The ubiquitous Hsp70 family of molecular chaperones utilizes a deceptively simple mechanism of interdomain allostery to accomplish a stunningly broad array of critical cellular functions. Hsp70s facilitate folding of newly synthesizd proteins, protect cells from damage that can occur under stress conditions by either rescuing misfolded proteins or directing them to degradation machinery, assist protein translocation across membranes, and promote assembly and disassembly of macromolecular complexes. All of these functions rely on the ability of Hsp70s to bind unfolded regions of a protein substrate, and to release their substrates upon allosteric binding of ATP. Hsp70s have emerged as potential targets for cancer therapeutics because of their anti-apoptotic and tumorigenic activity, and as targets for diseases associated with protein misfolding (cystic fibrosis, neurodegenerative diseases) because of their ability to rescue aggregation-prone proteins. Our work using the E. coli Hsp70, DnaK, as a paradigm for the fundamental mechanism of Hsp70 allostery has shown how allosteric signals are communicated from the nucleotide-binding site of the N-terminal domain to the interdomain linker, and we have tantalizing hints about how this then causes major reorganization and concomitant reduced substrate affinity in the C-terminal substrate-binding domain (SBD).
In Aim 1, we will build on our recent progress and map the allosteric signal transmission in DnaK into the SBD, using a combination of novel nuclear magnetic resonance approaches for large proteins, and complementary biophysical methods such as pulsed electron spin resonance. We will study how co-chaperone interactions remodel the DnaK allosteric landscape, and how our newly discovered role for the extreme C-terminus of DnaK may influence its interactions with substrates.

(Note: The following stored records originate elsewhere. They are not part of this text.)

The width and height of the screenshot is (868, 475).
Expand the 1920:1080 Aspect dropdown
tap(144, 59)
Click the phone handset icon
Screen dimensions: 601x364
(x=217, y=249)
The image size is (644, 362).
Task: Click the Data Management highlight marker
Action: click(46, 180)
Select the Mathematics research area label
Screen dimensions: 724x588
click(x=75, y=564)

In Aim 2, the methods and knowledge gathered through our ongoing work on DnaK will be applied to four human Hsp70s, the cytoplasmic Hsc70 (constitutive) and HspA1 (inducible), the ER-resident BiP, and the mitochondrial mtHsp70. These chaperone machines share a common mechanism but are characterized by substantial sequence diversification and consequent differences in substrate preferences and in co-chaperone partners.
In Aim 3, we will structurally and biophysically characterize small molecule modulators of Hsp70s provided to us by collaborators who are exploring Hsp70s as drug targets. We will determine by NMR the mode of interaction of candidate small molecules with Hsp70s, look for evidence of selectivity for particular Hsp70s and how it may be enhanced, and provide feedback to improve characteristics of modulators. Overall, the research proposed will contribute to our fundamental understanding of allostery, while providing insights into function and specialization of different Hsp70 family members. These insights are critical for optimal use of Hsp70s as drug targets.
Hsp70 molecular chaperones play key roles under normal physiological conditions and protect cells against stresses such as heat shock. Hsp70s have been implicated in several devastating diseases including cancers and protein misfolding diseases, such as cystic fibrosis, Alzheimer's, and Huntington's, leading to their emergence as possible therapeutic targets. This research will provide much needed knowledge about basic mechanisms of Hsp70s and functional diversity among Hsp70 subfamilies and thus will greatly facilitate their use as drug targets.